AT treatment significantly attenuated AS progression and enhanced plaque stability in the aortic roots of ApoE mice by reducing macrophage infiltration in plaques in vivo and suppressing inflammation in ox-LDL-stimulated macrophages in vitro. Integrated network pharmacology and RNA-Seq analyses identified Ras homolog family member F (RhoF) as a key target, with significantly elevated RhoF expression in AS plaques and macrophages, which was markedly reduced by AT treatment. Mechanistically, AT bound to RhoF, promoting its proteasome-mediated degradation, which further suppressed Nuclear Factor kappa-B (NF-κB) and Mitogen-Activated Protein Kinase (MAPK) signaling pathways, thereby inhibiting inflammation.
AT mitigates AS progression and enhances plaque stability in ApoE mice by suppressing inflammation through RhoF proteasomal degradation and inhibition of NF-κB/MAPK signaling pathways, highlighting its potential as an anti-atherosclerotic therapeutic agent. These effects may offer advantages over current anti-inflammatory agents, such as tumor necrosis factor (TNF) inhibitors, by targeting protein stability to reduce plaque rupture risk. Its promising clinical translation value warrants further exploration.
积雪草苷(AT)是一种从积雪草中提取的三萜类化合物,长期以来因其抗炎特性而受到认可。尽管其潜在机制仍有待充分阐明,但它改善动脉粥样硬化(AS)这种慢性炎症性疾病的潜力使其成为一种有前景的治疗药物。
本研究旨在评估AT的抗动脉粥样硬化作用,并阐明其在AS治疗作用的分子机制。
该研究包括体内动物实验、体外细胞研究以及靶点探索与验证。
用高脂饮食诱导ApoE小鼠,用AT或他汀类药物治疗以评估AS进展,而喂食普通饮食的ApoE小鼠作为对照。对主动脉进行网络药理学和RNA测序(RNA-Seq)以确定失调的靶基因和通路。用氧化型低密度脂蛋白(Ox-LDL)刺激的腹腔巨噬细胞进行体外研究。进行分子对接、动力学模拟、表面等离子体共振(SPR)阵列、蛋白质印迹(WB)、免疫组织化学(IHC)和免疫荧光以阐明AT的抗炎机制。

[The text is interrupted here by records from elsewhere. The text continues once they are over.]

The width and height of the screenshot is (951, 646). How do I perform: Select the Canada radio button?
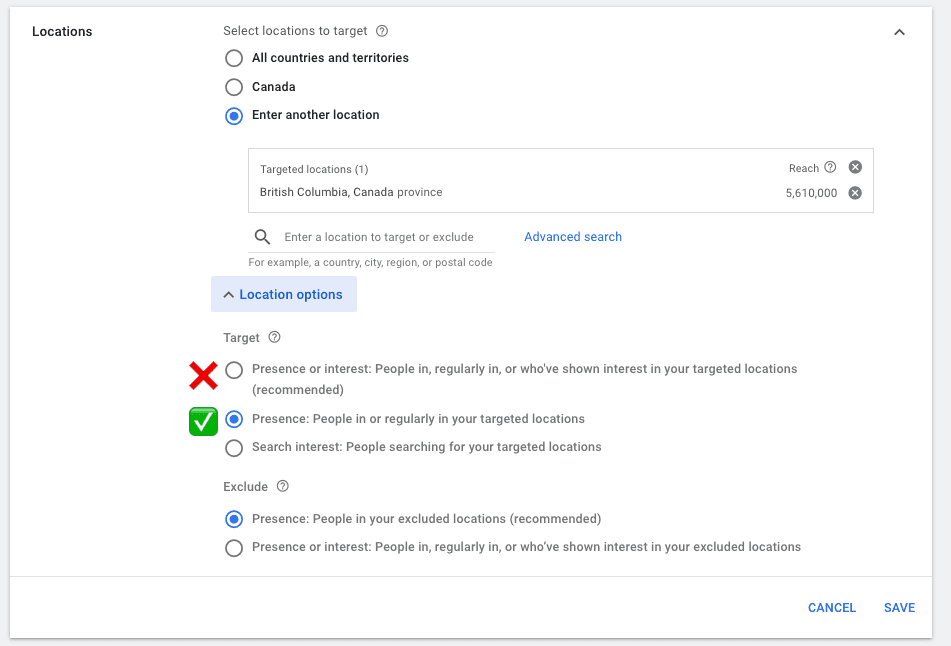pos(234,87)

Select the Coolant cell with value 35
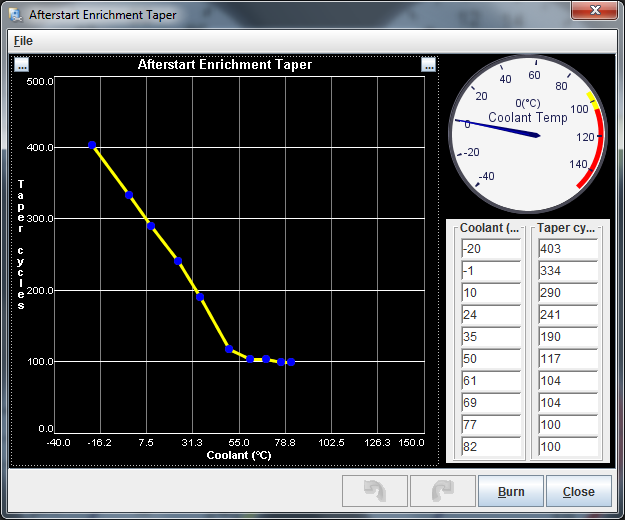tap(491, 337)
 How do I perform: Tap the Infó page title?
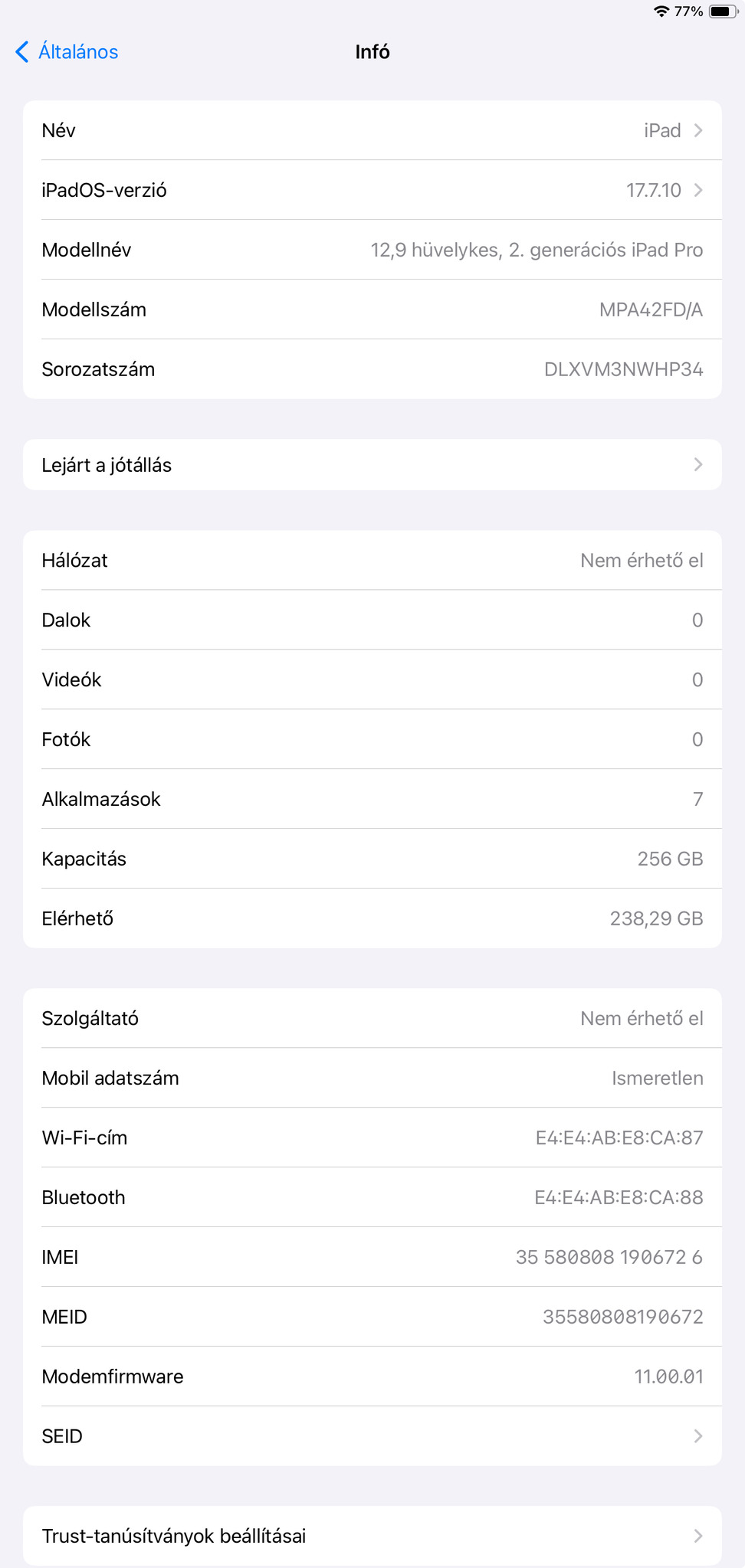coord(372,52)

AT治疗通过减少体内斑块中的巨噬细胞浸润和抑制体外Ox-LDL刺激的巨噬细胞中的炎症,显著减轻了ApoE小鼠主动脉根部的AS进展并增强了斑块稳定性。综合网络药理学和RNA-Seq分析确定Ras同源家族成员F(RhoF)为关键靶点,RhoF在AS斑块和巨噬细胞中的表达显著升高,而AT治疗可使其明显降低。机制上,AT与RhoF结合,促进其蛋白酶体介导的降解,进而抑制核因子κB(NF-κB)和丝裂原活化蛋白激酶(MAPK)信号通路,从而抑制炎症。
AT通过RhoF蛋白酶体降解和抑制NF-κB/MAPK信号通路抑制炎症,减轻ApoE小鼠的AS进展并增强斑块稳定性,突出了其作为抗动脉粥样硬化治疗药物的潜力。这些作用可能比目前的抗炎药物如肿瘤坏死因子(TNF)抑制剂更具优势,通过靶向蛋白质稳定性来降低斑块破裂风险。其有前景的临床转化价值值得进一步探索。